The Ident service as specified by RFC 1413 is mostly used by various IRC networks and the occasional old FTP server to ask a remote server which user is making a connection. Any person with two brain cells to rub together should spot that this quite untrustworthy as the remote host can simply choose to lie.

So you have two choices:

  1. Tell the truth (see pidentd below)
  2. Tell a little white lie (see nullident below)

pIdentd

Like most people, I prefer to run identd from from inetd instead of as a stand-alone service. For this to work you will need to install two packages: xinetd and pidentd. I tried this with oidentd but it does not seem to work with the latest xinetd.

1. Install needed software

# pacman -S xinetd pidentd

2. Next, you will need to paste the following into a new file and save it as /etc/xinetd.d/auth

service auth
{
      flags = REUSE
      socket_type = stream
      wait = no
      user = nobody
      server = /usr/sbin/identd
      server_args = -m -N
      logonfailure += USERID
      disable = no
}

3. After you have saved the new file, run xinetd with the following command

# /etc/rc.d/xinetd start

If all went well, you should have the auth service running on port 113. A good way of checking this is by installing nmap (if you do not have it already) and typing

$ nmap localhost

NullIdent

If all you are using ident for is IRC then you might as well try using nullident.

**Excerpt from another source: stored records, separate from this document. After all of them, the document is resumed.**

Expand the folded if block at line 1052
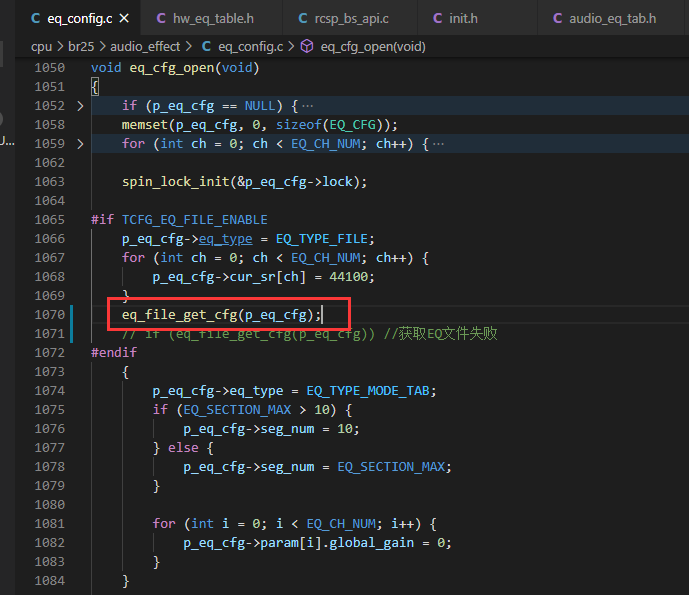Image resolution: width=689 pixels, height=595 pixels. 80,106
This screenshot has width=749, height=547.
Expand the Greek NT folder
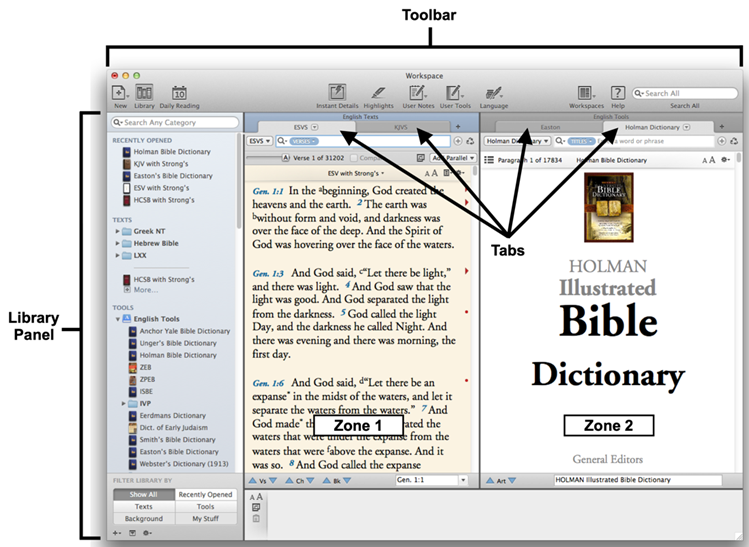click(x=119, y=231)
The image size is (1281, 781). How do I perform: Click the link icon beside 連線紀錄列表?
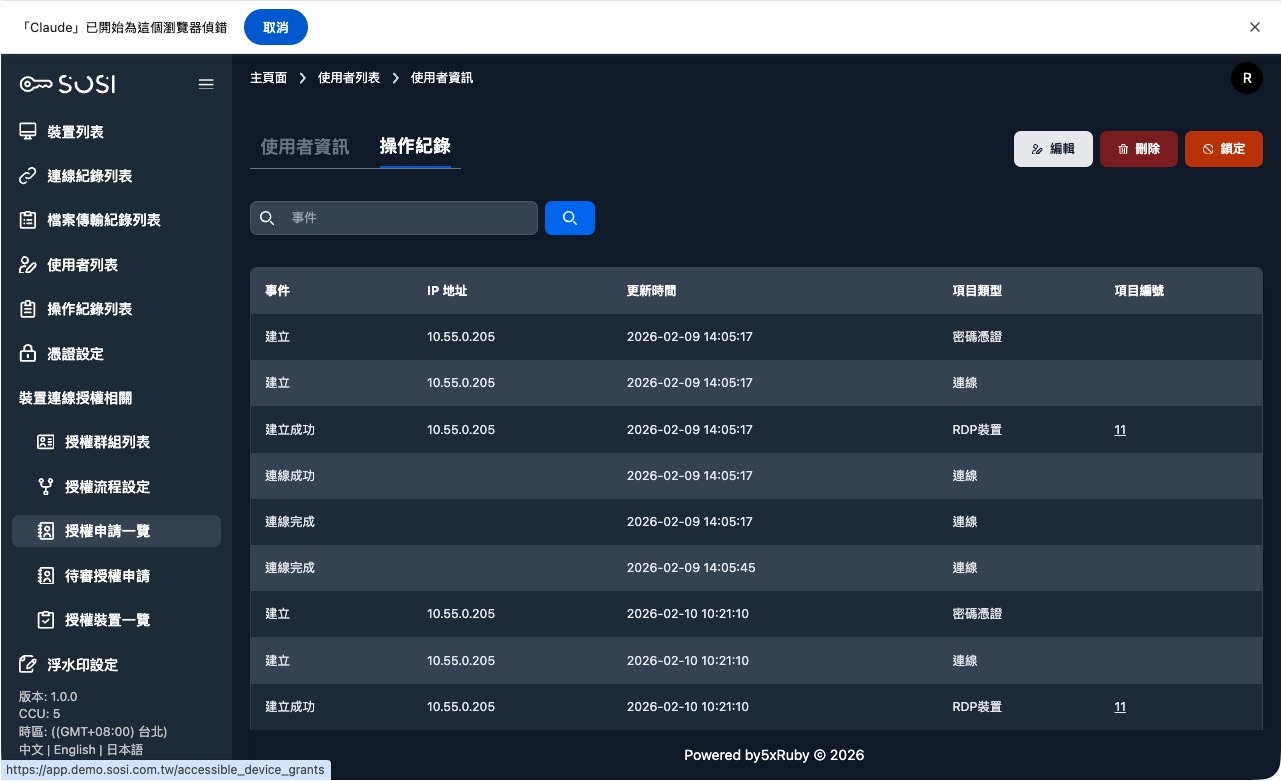click(x=28, y=176)
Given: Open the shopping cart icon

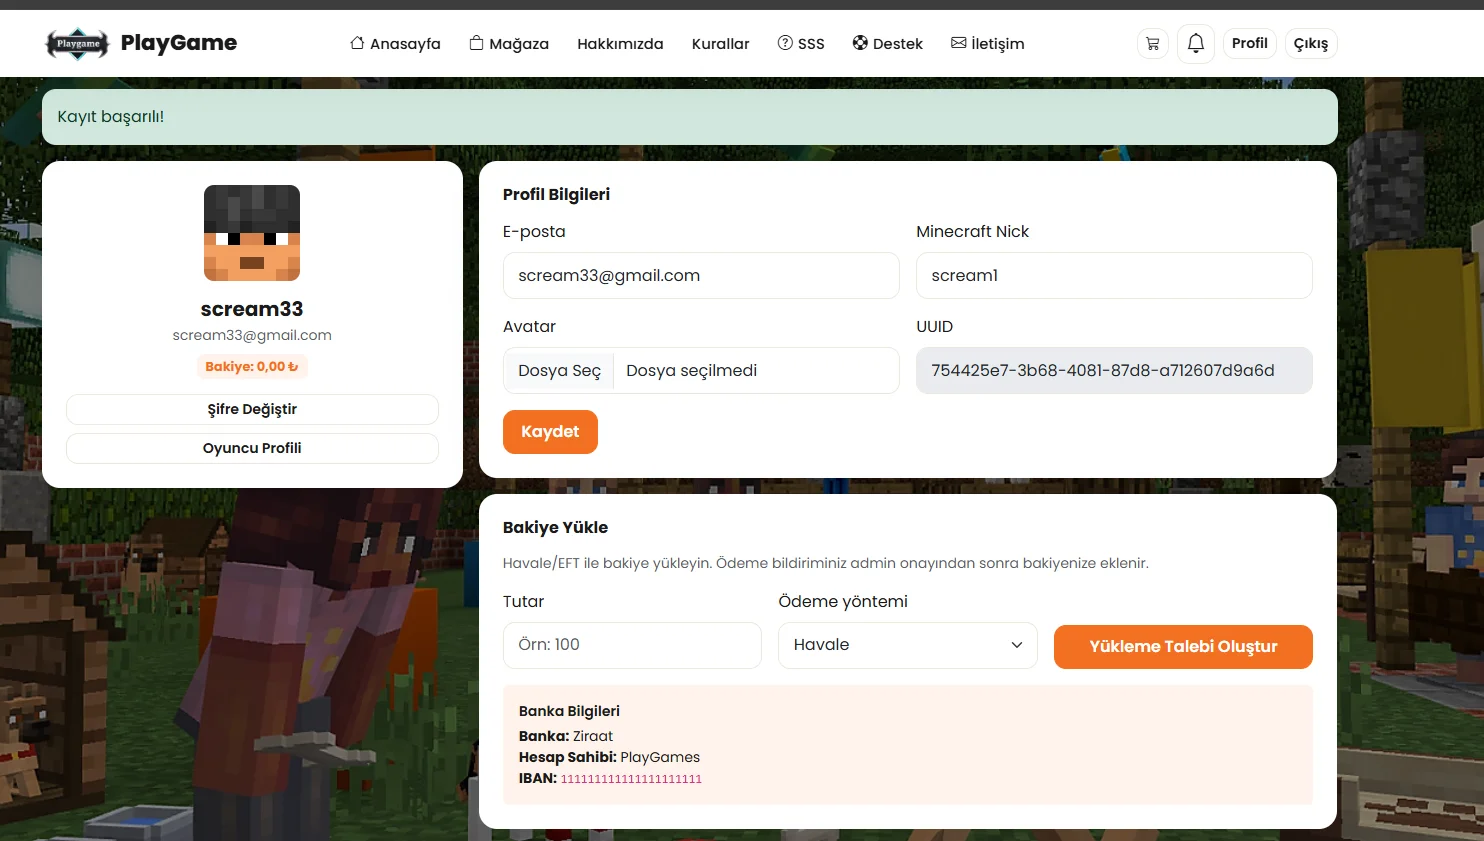Looking at the screenshot, I should point(1153,43).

Rather than return a truthful (and considered by some to be insecure) response, this ident server just returns the same response over and over, meaning a simple edit on line 86 and instant vanity plates for IRC!

To begin with, grab and unpack the source in your favorite source holding direction (I have a srcs folder in my $HOME)

$ mkdir nullident && cd nullident
$ wget http://www.tildeslash.org/nullidentd/nullidentd-1.0.tar.gzTemplate:Linkrot
$ tar -xvzf nullidentd-1.0.tar.gz

Then the normal make and sudo make install.

$ make
...
$ sudo make install

The binary is now located under /usr/local/sbin as nullidentd.

Next we need to tell xinetd to listen on 113/tcp and feed nullident any packets it receives. I found this file, saved as /etc/xinetd.d/ident worked for me.

service ident
{
      flags = REUSE
      socket_type = stream
      wait = no
      user = nobody
      server = /usr/local/sbin/nullidentd
      logonfailure += USERID
      disable = no
}

Finally you will need to restart xinetd as above. Home DSL/cable users may need to setup some port forwardings (see http://www.portforward.com/ ) for external hosts to reach the ident port on your host.